A lot of the things included in the $120K are flat out stupid. It counts things like sneakers towards that figure. Would a chemical handler count chemical aprons and gloves provided as personal income?
The article does a fair job of rebutting some of the nonsensical claims, such as medical care:
Lawyer Kessler scoffs at this. "(Colleges) keep (players) healthy while they're on the team," he says. "It's just to keep them playing."
The most salient points of the article:
Zimbalist, author of a book about college sports finances titled Unpaid Professionals, contends that a typical big-time men's basketball player's compensation should be calculated simply: tuition multiplied by the men's nationwide basketball graduation rate, which, according to NCAA data, is 66%. Then, add room and board value.
That would total less than $20,000 a year at most schools.
Lawyer Jeffrey Kessler, whose clients include the NFL Players Association and other sports labor unions, says, "I think it's very hard to make the case that these athletes are getting a fair shake."
And of course this:
For most programs, their men's basketball player payrolls are a cheap date.
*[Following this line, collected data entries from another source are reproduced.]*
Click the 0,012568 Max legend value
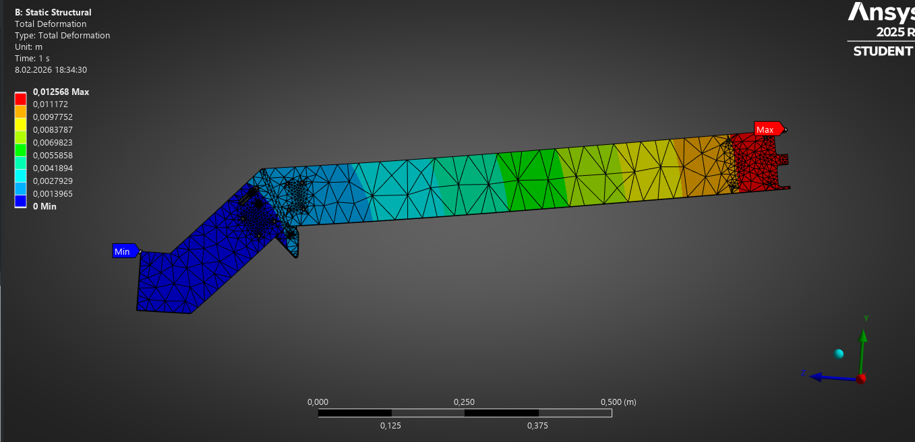Image resolution: width=915 pixels, height=442 pixels. [x=61, y=92]
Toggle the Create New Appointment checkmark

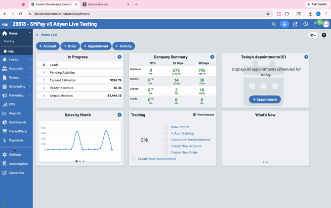click(x=133, y=158)
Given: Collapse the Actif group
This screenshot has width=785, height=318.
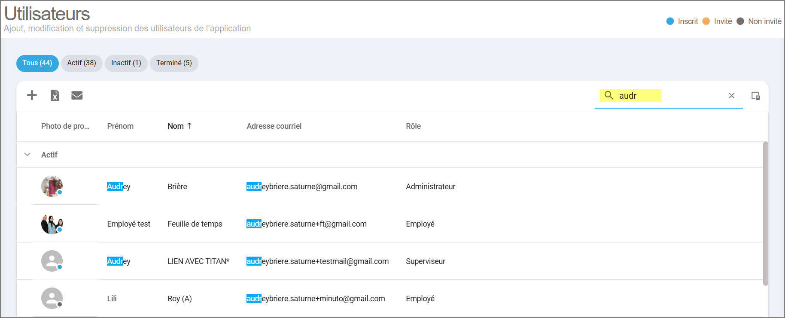Looking at the screenshot, I should click(x=27, y=154).
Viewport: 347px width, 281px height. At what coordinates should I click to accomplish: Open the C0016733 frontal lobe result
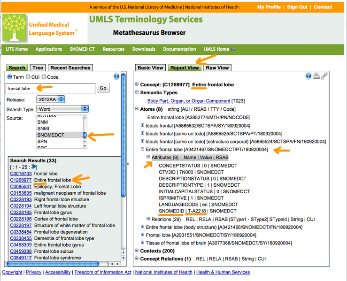[21, 174]
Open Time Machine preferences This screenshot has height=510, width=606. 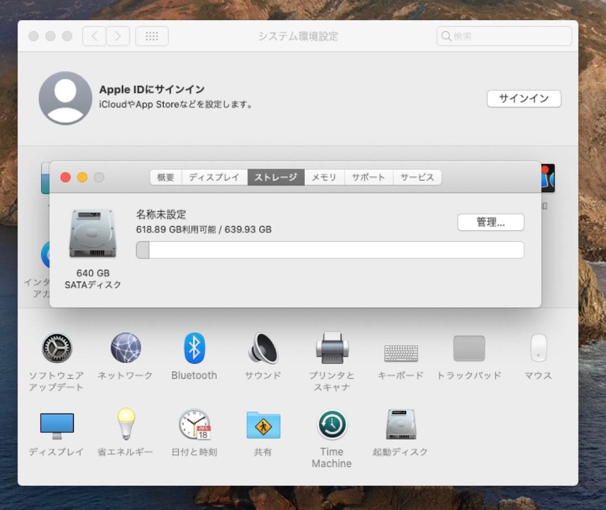331,426
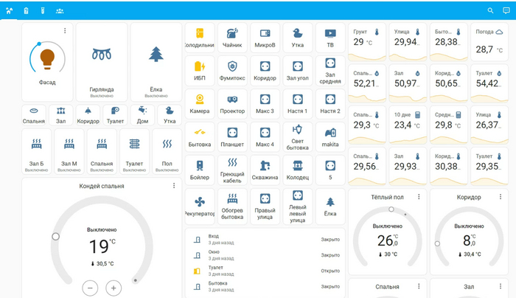Toggle the Гирлянда garland switch
516x298 pixels.
[102, 55]
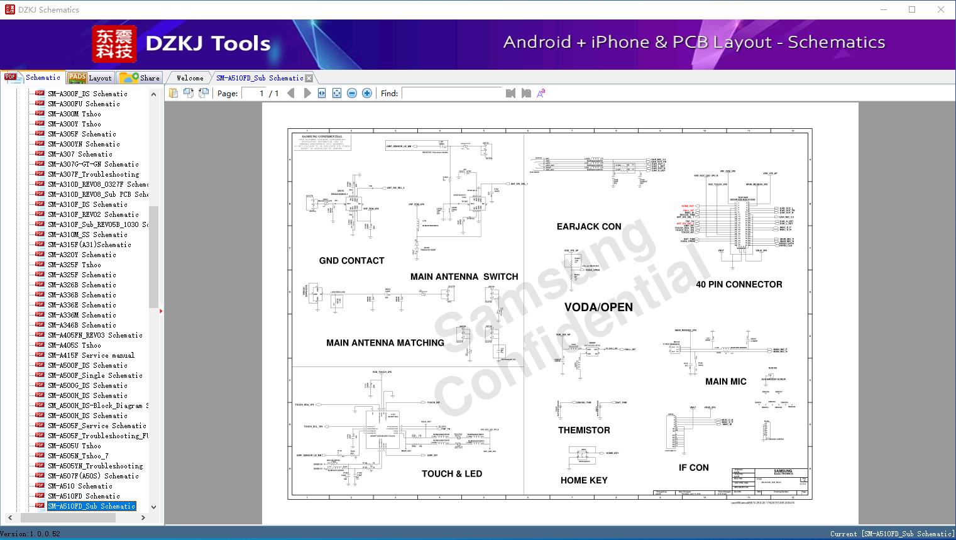Click the zoom in plus icon
956x540 pixels.
[367, 93]
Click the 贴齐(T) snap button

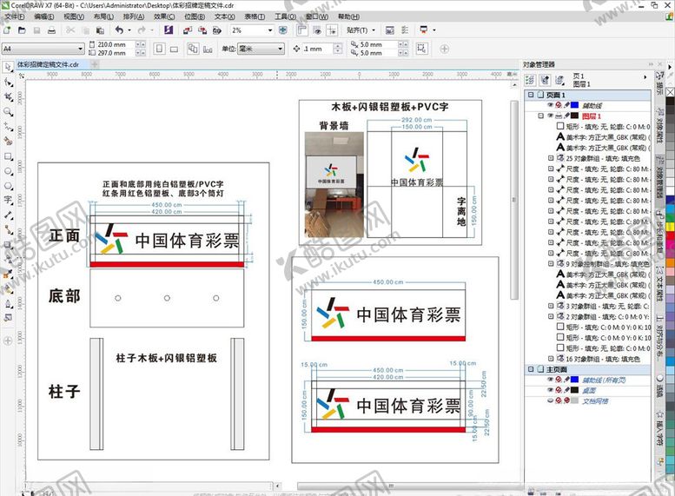point(357,30)
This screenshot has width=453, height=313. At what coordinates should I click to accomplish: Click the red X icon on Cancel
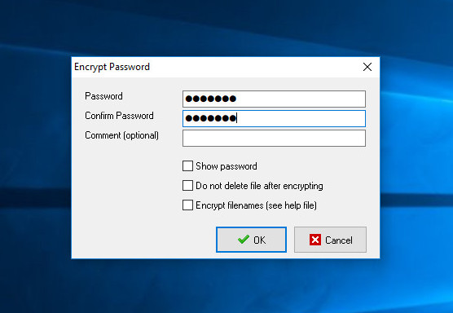tap(315, 240)
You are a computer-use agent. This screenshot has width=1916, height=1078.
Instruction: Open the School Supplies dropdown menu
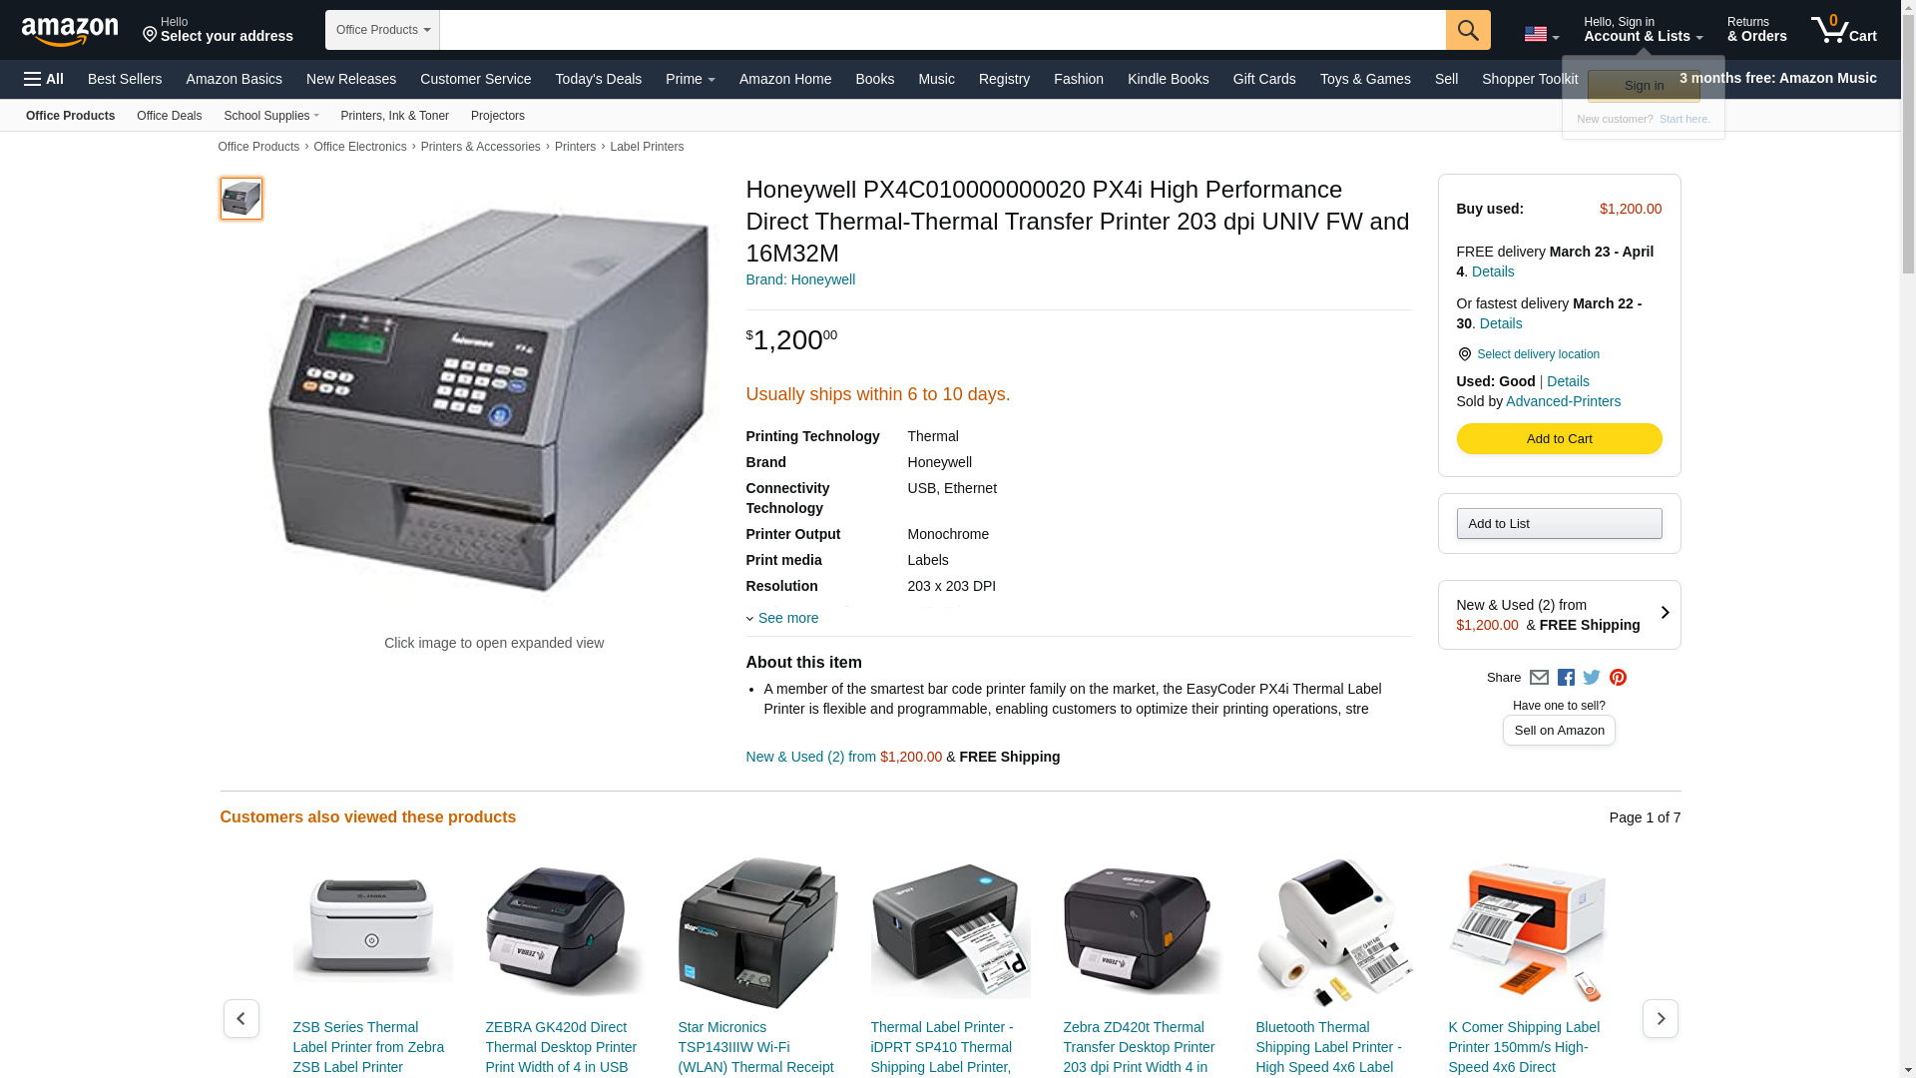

Everything from coaching, medical care, tutoring, work uniforms (ohh! sneakers!) are all beneficial to the university in that it makes sure the players are eligible and able to play at their best. Therefore, it all benefits the university to the tune multi-million dollar TV contracts and millions in other revenue every year.
Meanwhile, Jim Delaney is comish of the most profitable conference in the country. That money is all going back to support the student athlete, right? Right? What? It's not? It's just a tax-free shelter for people like Delaney to reap millions.